Conhecimentos musicais

No auge da onda, o grupo colocou à prova até os conhecimentos musicais de ouvintes. O grupo começava o álbum com a letra de Jorge da Capadócia, de Jorge Ben, sobre a base de Ike's Rap II, da lenda do soul e do funk Isaac Hayes. Jornalistas descolados falavam de boca cheia que os Racionais estavam, vejam só, sampleando o sofisticado e novíssimo grupo inglês Portishead - que, na verdade, só havia usado a mesma Ike's Rap II na música Glory Box.

No resto do disco, KL Jay e o grupo mostraram sua competência em combinar discurso com atmosferas, ao usar passagens brilhantes da música black dos anos 70, com nomes clássicos como War, Edwin Starr (sua Easin' in serviu para dar o clima de Diário de um Detento), Isley Brothers e Curtis Mayfield.

Foi após Sobrevivendo no Inferno que definitivamente os Racionais ganharam exposição. Tocaram em rádios que não dedicavam espaço ao hip hop. Fizeram videoclipe e entraram na parada dos mais vistos da MTV (cuja festa de premiação foi protagonizada pelo grupo, em uma "cena" com Carlinhos Brown).
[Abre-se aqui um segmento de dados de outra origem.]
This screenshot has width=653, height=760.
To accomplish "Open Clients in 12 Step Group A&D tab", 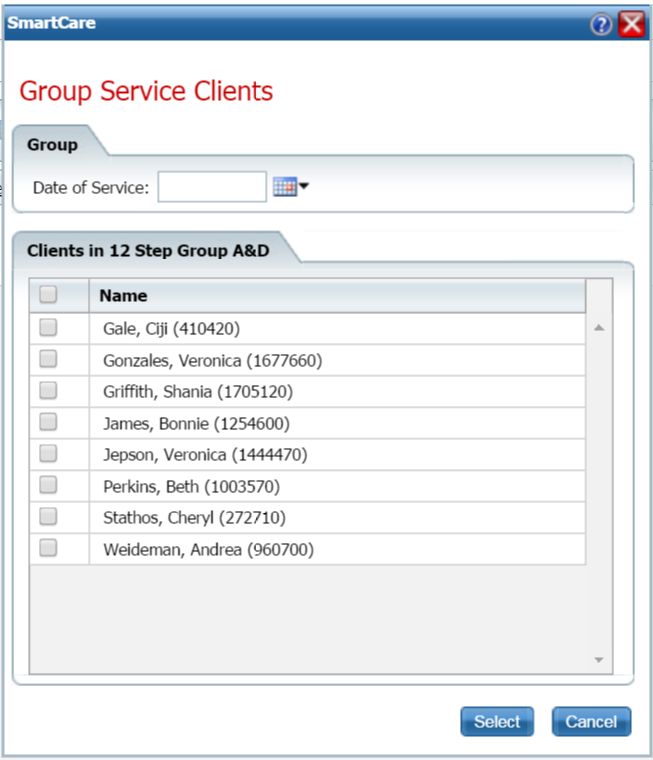I will pyautogui.click(x=148, y=251).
Medalhões da MPB como Caetano Veloso e Chico Buarque discutiram o "fenômeno Racionais". O mercado descobriu que havia um cenário de hip-hop brasileiro e a cultura dos manos.

Hoje Mano Brown pode dizer que "não tem mais um discurso", como revelado em sua recente entrevista ao Roda Viva, da TV Cultura — mas, com Sobrevivendo no Inferno, ele e o grupo deixaram sua marca como uma das mais cortantes visões do cotidiano brasileiro.